通信インフラの発展とともにフラットパネルディスプレイ(FPD)が進化する中、コニカミノルタはFPDの1つである液晶ディスプレイ(LCD)に着目し、1990年代後半にLCD用偏光板保護フィルムに用いるTAC(トリアセチルセルロース)フィルム市場に参入しました。その後、LCDの大型化が進むにつれて視野角の改善が望まれ、TACに液晶分子が塗設された「視野角拡大フィルム(位相差フィルム)」が広く市場に普及していました。
久保は、複屈折発現性の高い特定のセルロース延伸フィルムがTACに液晶分子が塗設されたフィルムと「光学的に等価」であることを提唱しました。この特定のセルロース延伸フィルムは、1枚で偏光子の保護と視野角拡大の2つの機能を合わせ持ち、①TACより薄いフィルムで視野角拡大が可能、②TACの製膜工程で生産が可能、③TACと同様に偏光子に水糊で接着が可能、④偏光板に位相差フィルムを貼合する工程が不要、という期待が膨らむ技術でありました。
2000年代に入ると、LCDは大画面テレビへの採用が進み、VA(マルチドメイン型垂直配向)モードLCDの視野角拡大に、この特定のセルロース延伸フィルム技術が適用されました。現在も主力製品に本技術が役割を担っています。

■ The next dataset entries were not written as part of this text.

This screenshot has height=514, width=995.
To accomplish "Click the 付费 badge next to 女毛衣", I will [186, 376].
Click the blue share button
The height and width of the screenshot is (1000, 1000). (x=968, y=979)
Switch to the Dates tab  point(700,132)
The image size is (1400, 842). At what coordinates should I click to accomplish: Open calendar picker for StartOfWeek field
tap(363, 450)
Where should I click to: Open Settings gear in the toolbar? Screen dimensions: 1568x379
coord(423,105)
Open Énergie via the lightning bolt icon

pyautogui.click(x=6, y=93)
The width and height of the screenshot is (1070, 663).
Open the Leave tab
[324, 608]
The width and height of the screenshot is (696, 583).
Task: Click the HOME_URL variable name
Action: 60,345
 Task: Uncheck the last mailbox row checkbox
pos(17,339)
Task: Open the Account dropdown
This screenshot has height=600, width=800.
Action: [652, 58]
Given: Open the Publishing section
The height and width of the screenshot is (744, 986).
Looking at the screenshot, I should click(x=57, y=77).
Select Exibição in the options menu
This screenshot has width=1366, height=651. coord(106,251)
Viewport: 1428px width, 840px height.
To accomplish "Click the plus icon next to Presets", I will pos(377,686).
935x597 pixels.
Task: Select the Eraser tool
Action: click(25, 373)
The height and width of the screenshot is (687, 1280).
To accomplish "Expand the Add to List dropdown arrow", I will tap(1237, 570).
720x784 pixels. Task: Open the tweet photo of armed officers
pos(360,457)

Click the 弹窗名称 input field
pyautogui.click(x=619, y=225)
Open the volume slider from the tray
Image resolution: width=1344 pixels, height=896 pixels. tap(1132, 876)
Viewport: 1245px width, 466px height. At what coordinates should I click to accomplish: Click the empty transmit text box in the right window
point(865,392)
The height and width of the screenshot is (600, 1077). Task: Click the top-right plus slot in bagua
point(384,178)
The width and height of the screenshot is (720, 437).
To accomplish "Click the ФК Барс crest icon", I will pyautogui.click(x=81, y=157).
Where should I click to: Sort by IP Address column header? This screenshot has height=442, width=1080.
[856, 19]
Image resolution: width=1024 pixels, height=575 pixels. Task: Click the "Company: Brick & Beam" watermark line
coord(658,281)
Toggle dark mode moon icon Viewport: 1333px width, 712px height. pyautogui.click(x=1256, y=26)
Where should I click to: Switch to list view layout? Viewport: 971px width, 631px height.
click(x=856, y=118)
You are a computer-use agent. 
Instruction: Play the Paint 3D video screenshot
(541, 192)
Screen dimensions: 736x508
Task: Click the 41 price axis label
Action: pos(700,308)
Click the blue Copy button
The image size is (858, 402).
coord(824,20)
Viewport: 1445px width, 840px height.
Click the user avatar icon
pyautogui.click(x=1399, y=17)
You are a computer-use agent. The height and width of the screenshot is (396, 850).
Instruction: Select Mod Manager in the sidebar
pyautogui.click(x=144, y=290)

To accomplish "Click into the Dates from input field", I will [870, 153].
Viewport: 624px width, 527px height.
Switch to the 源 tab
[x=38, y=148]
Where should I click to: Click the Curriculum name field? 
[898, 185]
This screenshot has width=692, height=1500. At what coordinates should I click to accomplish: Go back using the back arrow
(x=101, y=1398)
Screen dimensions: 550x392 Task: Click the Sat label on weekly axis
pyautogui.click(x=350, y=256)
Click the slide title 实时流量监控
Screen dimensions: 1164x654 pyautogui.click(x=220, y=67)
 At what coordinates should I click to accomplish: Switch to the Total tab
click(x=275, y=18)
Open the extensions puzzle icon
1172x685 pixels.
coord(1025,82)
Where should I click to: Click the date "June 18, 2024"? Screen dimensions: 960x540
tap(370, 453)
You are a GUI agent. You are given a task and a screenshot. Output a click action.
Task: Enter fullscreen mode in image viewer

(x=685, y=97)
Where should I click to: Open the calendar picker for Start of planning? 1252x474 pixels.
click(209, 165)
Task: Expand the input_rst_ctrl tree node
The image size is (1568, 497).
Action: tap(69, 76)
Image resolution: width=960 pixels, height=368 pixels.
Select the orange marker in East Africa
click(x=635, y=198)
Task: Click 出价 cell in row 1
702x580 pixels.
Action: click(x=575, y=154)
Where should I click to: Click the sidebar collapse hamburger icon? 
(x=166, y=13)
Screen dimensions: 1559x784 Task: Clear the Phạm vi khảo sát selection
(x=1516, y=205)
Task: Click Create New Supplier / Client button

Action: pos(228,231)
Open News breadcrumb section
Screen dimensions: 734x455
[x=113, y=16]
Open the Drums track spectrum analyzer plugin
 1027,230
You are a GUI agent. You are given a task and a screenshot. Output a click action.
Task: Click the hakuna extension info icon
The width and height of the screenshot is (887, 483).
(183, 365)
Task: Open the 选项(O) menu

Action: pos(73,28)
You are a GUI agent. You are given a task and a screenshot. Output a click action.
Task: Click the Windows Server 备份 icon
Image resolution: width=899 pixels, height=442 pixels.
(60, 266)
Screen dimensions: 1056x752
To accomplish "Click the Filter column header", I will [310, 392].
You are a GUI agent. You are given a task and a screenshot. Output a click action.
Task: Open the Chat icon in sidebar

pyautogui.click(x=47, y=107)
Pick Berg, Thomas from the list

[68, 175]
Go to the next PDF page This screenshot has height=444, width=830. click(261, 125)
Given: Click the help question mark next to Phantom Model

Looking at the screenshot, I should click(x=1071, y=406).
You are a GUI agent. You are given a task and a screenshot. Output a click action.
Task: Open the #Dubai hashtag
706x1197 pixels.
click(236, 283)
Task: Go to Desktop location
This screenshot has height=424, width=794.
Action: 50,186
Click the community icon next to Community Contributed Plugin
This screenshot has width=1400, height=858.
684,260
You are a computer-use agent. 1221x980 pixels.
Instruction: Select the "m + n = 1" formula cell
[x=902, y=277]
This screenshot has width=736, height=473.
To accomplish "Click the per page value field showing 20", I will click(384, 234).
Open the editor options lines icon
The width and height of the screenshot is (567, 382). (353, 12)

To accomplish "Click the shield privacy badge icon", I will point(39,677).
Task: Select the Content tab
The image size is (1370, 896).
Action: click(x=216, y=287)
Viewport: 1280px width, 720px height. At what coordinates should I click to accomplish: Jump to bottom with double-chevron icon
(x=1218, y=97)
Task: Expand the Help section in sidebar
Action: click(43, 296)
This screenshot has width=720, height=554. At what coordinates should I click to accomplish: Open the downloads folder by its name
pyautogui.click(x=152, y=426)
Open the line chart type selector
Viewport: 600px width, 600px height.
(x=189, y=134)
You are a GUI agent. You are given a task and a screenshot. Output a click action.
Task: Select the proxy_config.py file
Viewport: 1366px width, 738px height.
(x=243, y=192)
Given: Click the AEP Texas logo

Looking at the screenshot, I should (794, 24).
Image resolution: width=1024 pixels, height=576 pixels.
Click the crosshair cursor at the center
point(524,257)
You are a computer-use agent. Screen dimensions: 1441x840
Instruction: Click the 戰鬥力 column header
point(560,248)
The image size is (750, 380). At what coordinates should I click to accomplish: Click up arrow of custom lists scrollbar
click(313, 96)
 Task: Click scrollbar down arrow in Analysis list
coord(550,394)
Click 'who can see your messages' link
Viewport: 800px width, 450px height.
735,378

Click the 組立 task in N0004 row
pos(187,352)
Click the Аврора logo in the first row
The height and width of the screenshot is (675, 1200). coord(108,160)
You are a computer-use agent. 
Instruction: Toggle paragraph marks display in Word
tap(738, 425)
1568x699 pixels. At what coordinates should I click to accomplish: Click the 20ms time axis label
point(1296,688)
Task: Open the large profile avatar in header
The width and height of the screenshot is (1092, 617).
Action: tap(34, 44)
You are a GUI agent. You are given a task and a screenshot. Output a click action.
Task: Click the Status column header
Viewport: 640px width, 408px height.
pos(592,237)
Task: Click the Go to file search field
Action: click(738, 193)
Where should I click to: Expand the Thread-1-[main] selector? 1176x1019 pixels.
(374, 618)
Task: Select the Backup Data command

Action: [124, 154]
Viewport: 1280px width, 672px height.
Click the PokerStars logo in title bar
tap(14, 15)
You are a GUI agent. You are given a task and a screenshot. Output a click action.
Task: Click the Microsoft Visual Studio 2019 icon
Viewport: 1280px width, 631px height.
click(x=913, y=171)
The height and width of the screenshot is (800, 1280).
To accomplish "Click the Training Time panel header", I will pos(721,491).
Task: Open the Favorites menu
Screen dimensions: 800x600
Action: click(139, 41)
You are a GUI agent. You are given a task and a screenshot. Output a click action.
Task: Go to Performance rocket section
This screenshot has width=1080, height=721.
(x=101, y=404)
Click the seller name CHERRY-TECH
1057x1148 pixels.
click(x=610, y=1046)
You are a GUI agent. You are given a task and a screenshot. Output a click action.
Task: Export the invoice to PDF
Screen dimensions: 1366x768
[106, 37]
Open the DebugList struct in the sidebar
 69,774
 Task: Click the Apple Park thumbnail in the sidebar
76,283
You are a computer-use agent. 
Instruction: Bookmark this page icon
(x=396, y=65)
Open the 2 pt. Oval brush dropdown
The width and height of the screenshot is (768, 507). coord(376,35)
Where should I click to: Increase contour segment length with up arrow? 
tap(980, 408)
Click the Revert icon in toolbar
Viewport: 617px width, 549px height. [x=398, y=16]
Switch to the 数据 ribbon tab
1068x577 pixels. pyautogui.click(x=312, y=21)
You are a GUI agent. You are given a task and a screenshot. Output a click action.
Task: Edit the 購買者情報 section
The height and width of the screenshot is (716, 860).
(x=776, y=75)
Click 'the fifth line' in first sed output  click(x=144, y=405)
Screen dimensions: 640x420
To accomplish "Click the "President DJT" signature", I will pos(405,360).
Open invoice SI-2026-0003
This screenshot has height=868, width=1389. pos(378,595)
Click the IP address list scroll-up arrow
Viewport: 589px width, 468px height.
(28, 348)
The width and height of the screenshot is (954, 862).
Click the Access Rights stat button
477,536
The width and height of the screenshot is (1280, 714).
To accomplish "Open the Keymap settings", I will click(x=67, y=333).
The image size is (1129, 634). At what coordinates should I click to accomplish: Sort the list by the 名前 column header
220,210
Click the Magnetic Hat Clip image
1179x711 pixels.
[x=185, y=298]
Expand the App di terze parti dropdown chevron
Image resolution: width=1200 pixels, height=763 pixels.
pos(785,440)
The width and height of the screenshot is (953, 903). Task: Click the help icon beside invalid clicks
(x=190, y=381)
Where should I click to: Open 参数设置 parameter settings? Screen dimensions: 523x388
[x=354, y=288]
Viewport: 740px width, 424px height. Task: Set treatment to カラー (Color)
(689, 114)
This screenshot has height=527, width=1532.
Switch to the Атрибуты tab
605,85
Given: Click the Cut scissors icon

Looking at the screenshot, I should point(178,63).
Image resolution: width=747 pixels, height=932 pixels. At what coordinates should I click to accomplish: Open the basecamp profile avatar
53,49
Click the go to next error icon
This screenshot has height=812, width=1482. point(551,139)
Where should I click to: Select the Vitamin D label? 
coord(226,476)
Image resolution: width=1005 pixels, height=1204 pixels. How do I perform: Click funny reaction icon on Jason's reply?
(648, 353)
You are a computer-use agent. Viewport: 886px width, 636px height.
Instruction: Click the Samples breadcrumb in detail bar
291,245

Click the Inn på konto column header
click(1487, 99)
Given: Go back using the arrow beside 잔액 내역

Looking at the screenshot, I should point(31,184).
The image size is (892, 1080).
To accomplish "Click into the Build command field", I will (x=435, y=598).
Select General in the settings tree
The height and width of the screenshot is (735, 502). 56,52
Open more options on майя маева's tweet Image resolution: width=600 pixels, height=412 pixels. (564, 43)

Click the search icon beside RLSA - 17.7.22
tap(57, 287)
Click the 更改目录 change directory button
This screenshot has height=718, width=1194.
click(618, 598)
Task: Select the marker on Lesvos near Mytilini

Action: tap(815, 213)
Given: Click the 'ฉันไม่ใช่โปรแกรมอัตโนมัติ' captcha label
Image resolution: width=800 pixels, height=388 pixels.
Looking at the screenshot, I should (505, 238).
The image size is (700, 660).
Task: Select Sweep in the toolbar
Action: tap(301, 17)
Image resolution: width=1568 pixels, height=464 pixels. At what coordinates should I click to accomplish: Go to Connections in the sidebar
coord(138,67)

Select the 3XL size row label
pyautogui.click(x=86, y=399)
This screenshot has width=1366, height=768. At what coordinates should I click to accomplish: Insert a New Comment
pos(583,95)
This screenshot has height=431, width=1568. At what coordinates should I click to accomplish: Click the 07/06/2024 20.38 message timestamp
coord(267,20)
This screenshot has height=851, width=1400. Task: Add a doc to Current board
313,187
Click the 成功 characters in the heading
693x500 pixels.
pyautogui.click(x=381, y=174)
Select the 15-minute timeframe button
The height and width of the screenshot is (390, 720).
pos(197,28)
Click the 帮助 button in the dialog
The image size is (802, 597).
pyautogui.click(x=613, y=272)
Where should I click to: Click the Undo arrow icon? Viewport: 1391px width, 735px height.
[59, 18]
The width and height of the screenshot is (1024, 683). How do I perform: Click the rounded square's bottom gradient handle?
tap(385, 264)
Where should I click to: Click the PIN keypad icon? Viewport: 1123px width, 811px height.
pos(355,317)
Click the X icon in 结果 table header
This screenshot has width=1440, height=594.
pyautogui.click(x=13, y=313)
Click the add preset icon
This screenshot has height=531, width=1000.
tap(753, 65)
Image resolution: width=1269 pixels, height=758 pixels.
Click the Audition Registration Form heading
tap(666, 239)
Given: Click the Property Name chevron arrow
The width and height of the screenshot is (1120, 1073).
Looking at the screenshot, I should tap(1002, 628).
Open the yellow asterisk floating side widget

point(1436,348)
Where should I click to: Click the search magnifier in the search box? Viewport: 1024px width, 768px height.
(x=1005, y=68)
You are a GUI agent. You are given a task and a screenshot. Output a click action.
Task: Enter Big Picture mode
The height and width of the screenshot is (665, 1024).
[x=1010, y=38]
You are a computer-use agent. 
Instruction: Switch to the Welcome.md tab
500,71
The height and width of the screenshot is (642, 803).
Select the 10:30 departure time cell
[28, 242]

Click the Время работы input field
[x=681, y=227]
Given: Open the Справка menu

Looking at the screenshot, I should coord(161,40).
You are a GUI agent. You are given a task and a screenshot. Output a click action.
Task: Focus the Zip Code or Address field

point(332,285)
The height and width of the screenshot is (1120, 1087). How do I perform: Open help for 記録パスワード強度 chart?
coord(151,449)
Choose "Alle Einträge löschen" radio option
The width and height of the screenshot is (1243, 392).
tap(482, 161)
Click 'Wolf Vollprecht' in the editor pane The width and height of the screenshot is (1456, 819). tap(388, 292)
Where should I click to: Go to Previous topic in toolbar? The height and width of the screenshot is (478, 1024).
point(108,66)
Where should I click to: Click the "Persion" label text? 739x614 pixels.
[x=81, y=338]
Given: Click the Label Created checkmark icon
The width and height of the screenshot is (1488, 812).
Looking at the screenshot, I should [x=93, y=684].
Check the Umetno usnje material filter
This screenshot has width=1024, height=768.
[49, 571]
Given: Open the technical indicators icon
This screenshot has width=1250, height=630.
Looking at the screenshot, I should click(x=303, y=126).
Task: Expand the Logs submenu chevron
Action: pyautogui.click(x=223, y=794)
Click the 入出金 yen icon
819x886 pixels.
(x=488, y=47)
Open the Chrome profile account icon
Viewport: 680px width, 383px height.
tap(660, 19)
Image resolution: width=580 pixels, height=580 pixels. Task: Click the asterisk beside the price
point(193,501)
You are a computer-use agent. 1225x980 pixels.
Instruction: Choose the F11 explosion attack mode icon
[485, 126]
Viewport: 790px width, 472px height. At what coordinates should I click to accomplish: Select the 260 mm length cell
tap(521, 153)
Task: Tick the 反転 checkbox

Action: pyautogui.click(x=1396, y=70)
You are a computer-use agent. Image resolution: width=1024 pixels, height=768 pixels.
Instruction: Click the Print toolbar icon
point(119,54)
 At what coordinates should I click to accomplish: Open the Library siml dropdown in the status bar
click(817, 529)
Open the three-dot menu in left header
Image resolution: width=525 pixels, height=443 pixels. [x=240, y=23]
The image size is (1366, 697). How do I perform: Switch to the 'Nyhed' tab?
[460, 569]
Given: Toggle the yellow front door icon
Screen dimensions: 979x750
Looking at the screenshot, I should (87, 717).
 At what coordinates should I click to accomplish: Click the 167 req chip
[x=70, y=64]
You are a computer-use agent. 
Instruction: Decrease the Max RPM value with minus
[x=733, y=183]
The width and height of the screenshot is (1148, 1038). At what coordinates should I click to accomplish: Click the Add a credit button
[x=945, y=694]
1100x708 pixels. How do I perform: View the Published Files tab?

久保は、好ましい表示画像を提供するためにLCDの仕組みを理解し、高分子材料のデザインと親和させることで、極めてシンプルで有用な光学フィルム製品の実現に技術貢献しました。また、当該分野の発展を目指して、技術研究組合や学協会の活動では、光機能に関わる材料領域で公益活動を行い、これらの取り組みが高分子学会に評価されました。